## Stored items
*** Begin section ***

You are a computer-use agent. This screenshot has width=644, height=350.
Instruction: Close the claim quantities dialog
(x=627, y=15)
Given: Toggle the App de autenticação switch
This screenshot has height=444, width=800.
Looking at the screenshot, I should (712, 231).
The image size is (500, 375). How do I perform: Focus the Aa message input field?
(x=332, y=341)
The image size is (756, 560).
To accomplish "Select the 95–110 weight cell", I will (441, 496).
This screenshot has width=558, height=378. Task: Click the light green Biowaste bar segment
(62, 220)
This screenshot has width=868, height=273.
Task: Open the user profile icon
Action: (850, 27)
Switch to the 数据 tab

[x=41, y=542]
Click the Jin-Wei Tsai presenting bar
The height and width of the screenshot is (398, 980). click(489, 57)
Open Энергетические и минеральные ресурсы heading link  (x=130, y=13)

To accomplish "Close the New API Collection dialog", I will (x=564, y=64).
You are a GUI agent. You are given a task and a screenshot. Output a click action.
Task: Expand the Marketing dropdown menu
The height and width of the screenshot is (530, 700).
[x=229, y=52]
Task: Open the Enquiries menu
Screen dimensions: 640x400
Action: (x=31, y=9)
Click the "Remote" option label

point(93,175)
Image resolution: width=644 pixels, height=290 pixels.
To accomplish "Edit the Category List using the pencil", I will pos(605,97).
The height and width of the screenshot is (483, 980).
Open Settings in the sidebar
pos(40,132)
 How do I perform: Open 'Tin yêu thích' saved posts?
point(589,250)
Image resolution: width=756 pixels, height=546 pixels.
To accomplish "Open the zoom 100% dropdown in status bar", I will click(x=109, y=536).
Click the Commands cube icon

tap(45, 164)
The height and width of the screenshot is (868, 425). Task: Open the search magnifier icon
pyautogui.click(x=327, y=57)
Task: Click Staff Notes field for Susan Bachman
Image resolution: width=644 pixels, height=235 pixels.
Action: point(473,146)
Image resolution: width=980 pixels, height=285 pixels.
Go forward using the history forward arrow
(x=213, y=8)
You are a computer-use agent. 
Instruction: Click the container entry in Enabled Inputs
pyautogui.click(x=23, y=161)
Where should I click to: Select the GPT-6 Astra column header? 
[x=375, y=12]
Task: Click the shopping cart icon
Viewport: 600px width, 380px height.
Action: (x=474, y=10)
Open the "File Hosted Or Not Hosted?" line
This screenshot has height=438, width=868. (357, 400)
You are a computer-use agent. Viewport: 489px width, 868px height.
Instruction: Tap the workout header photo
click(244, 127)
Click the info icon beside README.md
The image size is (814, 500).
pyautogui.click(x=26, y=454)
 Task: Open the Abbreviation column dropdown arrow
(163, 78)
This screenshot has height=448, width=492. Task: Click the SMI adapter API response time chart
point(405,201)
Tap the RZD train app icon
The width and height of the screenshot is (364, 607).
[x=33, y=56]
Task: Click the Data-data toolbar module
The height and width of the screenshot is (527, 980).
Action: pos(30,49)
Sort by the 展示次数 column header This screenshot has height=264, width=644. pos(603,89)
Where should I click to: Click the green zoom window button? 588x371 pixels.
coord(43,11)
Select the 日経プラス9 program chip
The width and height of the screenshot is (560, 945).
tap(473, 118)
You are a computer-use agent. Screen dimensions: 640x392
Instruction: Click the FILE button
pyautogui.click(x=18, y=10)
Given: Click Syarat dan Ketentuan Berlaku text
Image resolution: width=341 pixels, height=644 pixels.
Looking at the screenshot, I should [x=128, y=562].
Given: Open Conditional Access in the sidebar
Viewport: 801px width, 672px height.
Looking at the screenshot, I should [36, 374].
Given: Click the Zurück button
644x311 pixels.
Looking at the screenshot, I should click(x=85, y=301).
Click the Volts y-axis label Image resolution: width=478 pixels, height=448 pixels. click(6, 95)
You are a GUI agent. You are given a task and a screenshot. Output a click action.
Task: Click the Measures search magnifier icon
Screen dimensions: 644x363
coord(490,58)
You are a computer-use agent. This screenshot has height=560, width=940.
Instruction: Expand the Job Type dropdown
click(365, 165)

*** End section ***

## DIRECTIONS FOR THIS TASK
Each entry above is to be transcribed without alteration.

## RESULT
You are a computer-use agent. This screenshot has width=644, height=350.
Instruction: Close the claim quantities dialog
(x=627, y=15)
Given: Toggle the App de autenticação switch
This screenshot has height=444, width=800.
Looking at the screenshot, I should (712, 231).
The image size is (500, 375). How do I perform: Focus the Aa message input field?
(x=332, y=341)
The image size is (756, 560).
To accomplish "Select the 95–110 weight cell", I will (441, 496).
This screenshot has width=558, height=378. Task: Click the light green Biowaste bar segment
(62, 220)
This screenshot has width=868, height=273.
Task: Open the user profile icon
Action: (850, 27)
Switch to the 数据 tab

[x=41, y=542]
Click the Jin-Wei Tsai presenting bar
The height and width of the screenshot is (398, 980). click(489, 57)
Open Энергетические и минеральные ресурсы heading link  (x=130, y=13)

To accomplish "Close the New API Collection dialog", I will (x=564, y=64).
You are a GUI agent. You are given a task and a screenshot. Output a click action.
Task: Expand the Marketing dropdown menu
The height and width of the screenshot is (530, 700).
[x=229, y=52]
Task: Open the Enquiries menu
Screen dimensions: 640x400
Action: (x=31, y=9)
Click the "Remote" option label

point(93,175)
Image resolution: width=644 pixels, height=290 pixels.
To accomplish "Edit the Category List using the pencil", I will pos(605,97).
The height and width of the screenshot is (483, 980).
Open Settings in the sidebar
pos(40,132)
 How do I perform: Open 'Tin yêu thích' saved posts?
point(589,250)
Image resolution: width=756 pixels, height=546 pixels.
To accomplish "Open the zoom 100% dropdown in status bar", I will click(x=109, y=536).
Click the Commands cube icon

tap(45, 164)
The height and width of the screenshot is (868, 425). Task: Open the search magnifier icon
pyautogui.click(x=327, y=57)
Task: Click Staff Notes field for Susan Bachman
Image resolution: width=644 pixels, height=235 pixels.
Action: point(473,146)
Image resolution: width=980 pixels, height=285 pixels.
Go forward using the history forward arrow
(x=213, y=8)
You are a computer-use agent. 
Instruction: Click the container entry in Enabled Inputs
pyautogui.click(x=23, y=161)
Where should I click to: Select the GPT-6 Astra column header? 
[x=375, y=12]
Task: Click the shopping cart icon
Viewport: 600px width, 380px height.
Action: (x=474, y=10)
Open the "File Hosted Or Not Hosted?" line
This screenshot has height=438, width=868. (357, 400)
You are a computer-use agent. Viewport: 489px width, 868px height.
Instruction: Tap the workout header photo
click(244, 127)
Click the info icon beside README.md
The image size is (814, 500).
pyautogui.click(x=26, y=454)
 Task: Open the Abbreviation column dropdown arrow
(163, 78)
This screenshot has height=448, width=492. Task: Click the SMI adapter API response time chart
point(405,201)
Tap the RZD train app icon
The width and height of the screenshot is (364, 607).
[x=33, y=56]
Task: Click the Data-data toolbar module
The height and width of the screenshot is (527, 980).
Action: pos(30,49)
Sort by the 展示次数 column header This screenshot has height=264, width=644. pos(603,89)
Where should I click to: Click the green zoom window button? 588x371 pixels.
coord(43,11)
Select the 日経プラス9 program chip
The width and height of the screenshot is (560, 945).
tap(473, 118)
You are a computer-use agent. Screen dimensions: 640x392
Instruction: Click the FILE button
pyautogui.click(x=18, y=10)
Given: Click Syarat dan Ketentuan Berlaku text
Image resolution: width=341 pixels, height=644 pixels.
Looking at the screenshot, I should [x=128, y=562].
Given: Open Conditional Access in the sidebar
Viewport: 801px width, 672px height.
Looking at the screenshot, I should [36, 374].
Given: Click the Zurück button
644x311 pixels.
Looking at the screenshot, I should click(x=85, y=301).
Click the Volts y-axis label Image resolution: width=478 pixels, height=448 pixels. click(6, 95)
You are a GUI agent. You are given a task and a screenshot. Output a click action.
Task: Click the Measures search magnifier icon
Screen dimensions: 644x363
coord(490,58)
You are a computer-use agent. This screenshot has height=560, width=940.
Instruction: Expand the Job Type dropdown
click(365, 165)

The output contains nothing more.